3.2. Tissue Exploration

Tissue exploration plays an important role in the diagnosis of mitochondrial myopathies. Anatomopathological examination confirms the presence of certain anomalies. Their absence, however, as is often the case in children, does not exclude diagnosis. On muscle biopsy, for example, we look for the presence of ragged-red fibers, but also COX-negative fibers, lipid overload, subsarcolemmal mitochondrial aggregates, and electron microscopy anomalies (globular mitochondria, abnormal mitochondrial ridges) [26].

3.3. Enzymatic Diagnosis

The enzymological explorations of the respiratory chain carried out on the affected tissue are studies in polarography of oxygen consumption and spectrophotometry of the enzymatic activity of the complexes. However, the identification of a respiratory chain deficiency allows genetic explorations to be directed towards the gene corresponding to the disease [26].

3.4. Genetic Exploration

The term mitochondrial pathology includes conditions related to a dysfunction of the mitochondrial respiratory chain leading to a deficit in mitochondrial oxidation phosphorylation coupling, resulting in a decrease in ATP cell production capacity.

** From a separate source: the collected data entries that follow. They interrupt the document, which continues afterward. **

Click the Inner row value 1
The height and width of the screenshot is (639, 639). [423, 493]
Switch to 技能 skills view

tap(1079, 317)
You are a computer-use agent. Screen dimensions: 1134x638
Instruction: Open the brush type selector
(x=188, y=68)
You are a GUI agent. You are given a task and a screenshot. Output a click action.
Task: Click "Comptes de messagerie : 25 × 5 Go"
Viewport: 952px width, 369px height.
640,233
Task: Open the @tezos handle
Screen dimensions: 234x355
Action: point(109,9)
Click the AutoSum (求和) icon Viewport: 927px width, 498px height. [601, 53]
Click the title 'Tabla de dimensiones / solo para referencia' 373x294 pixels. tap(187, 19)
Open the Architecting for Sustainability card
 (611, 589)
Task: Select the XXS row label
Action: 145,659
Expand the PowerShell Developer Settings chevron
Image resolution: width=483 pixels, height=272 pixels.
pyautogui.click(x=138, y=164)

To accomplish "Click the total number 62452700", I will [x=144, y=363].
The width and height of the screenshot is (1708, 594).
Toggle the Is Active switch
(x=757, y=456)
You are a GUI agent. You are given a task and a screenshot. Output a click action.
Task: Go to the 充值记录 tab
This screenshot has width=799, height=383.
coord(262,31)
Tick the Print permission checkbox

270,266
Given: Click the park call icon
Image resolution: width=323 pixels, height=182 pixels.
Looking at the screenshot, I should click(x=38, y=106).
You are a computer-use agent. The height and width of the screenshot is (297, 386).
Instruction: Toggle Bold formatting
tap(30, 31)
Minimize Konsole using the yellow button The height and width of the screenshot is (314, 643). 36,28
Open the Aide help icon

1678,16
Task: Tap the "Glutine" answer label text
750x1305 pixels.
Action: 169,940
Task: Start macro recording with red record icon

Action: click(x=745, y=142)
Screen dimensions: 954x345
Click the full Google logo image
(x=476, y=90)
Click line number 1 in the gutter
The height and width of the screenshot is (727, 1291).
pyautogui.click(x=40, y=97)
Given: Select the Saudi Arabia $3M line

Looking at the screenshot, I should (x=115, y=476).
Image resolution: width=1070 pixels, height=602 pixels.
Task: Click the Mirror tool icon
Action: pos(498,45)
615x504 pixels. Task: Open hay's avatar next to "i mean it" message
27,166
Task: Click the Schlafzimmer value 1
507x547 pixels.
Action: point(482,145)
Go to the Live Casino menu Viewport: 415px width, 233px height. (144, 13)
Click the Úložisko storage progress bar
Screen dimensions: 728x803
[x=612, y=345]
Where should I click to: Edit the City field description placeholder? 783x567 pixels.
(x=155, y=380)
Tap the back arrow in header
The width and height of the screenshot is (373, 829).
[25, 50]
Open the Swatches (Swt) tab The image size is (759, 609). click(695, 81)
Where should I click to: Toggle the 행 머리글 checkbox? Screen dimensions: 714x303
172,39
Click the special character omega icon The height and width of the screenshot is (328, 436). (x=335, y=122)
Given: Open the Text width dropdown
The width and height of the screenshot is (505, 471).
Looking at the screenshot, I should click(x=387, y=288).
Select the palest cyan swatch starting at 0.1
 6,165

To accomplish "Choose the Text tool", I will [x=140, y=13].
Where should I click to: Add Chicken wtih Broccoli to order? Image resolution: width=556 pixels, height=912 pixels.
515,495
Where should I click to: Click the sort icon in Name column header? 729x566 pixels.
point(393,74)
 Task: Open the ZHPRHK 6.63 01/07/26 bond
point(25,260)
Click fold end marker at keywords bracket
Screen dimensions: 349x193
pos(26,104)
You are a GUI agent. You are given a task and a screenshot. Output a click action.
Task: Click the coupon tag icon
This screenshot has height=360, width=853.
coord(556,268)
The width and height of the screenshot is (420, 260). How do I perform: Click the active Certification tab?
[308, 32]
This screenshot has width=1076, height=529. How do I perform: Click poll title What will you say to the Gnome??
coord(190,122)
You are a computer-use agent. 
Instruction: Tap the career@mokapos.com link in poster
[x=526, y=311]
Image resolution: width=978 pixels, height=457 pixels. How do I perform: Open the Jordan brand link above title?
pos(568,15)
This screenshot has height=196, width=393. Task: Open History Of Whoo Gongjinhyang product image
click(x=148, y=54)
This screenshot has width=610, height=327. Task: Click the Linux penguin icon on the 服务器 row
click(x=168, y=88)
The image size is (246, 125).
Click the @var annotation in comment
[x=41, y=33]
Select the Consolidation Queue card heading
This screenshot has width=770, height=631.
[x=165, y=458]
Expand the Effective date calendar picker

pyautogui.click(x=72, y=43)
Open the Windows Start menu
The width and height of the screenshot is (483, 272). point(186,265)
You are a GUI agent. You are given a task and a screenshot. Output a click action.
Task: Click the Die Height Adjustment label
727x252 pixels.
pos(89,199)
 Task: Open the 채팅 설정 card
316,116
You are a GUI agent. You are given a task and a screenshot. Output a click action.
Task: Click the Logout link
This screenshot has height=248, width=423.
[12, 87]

These are genetic diseases that affect 2.5 out of 10,000 people, making them the leading metabolic diseases.
The search for the genetic cause of mitochondrial diseases is complex because of the double genetic origin of the genes encoding the protein subunits of the OXPHOS chain complexes and the large number of genes involved: about 80 genes of the protein subunits of the respiratory chain complexes and several hundred nuclear regulations, assembly and maintenance genes necessary for the synthesis, installation and harmonious functioning of the system. Some molecular biology tests are able to look for a depletion either in the muscle or liver, corresponding to a decrease in the quantity of mtDNA, generally less than 10% of the normal value, or multiple deletions of mtDNA. The analyses of these anomalies focus on the nuclear genes involved in mtDNA stability. On the other hand, the presence of a single deletion of mtDNA leads to the molecular diagnosis of Kearns-Sayre or Pearson syndrome [23].
However, when a new mutation is discovered, and to determine if it is the cause of the disease, different functional mitochondrial studies are done using transmitochondrial cybrids cells that are constructed by fusion of platelets of the patient presenting the mutation, with the rho osteosarcoma cell line.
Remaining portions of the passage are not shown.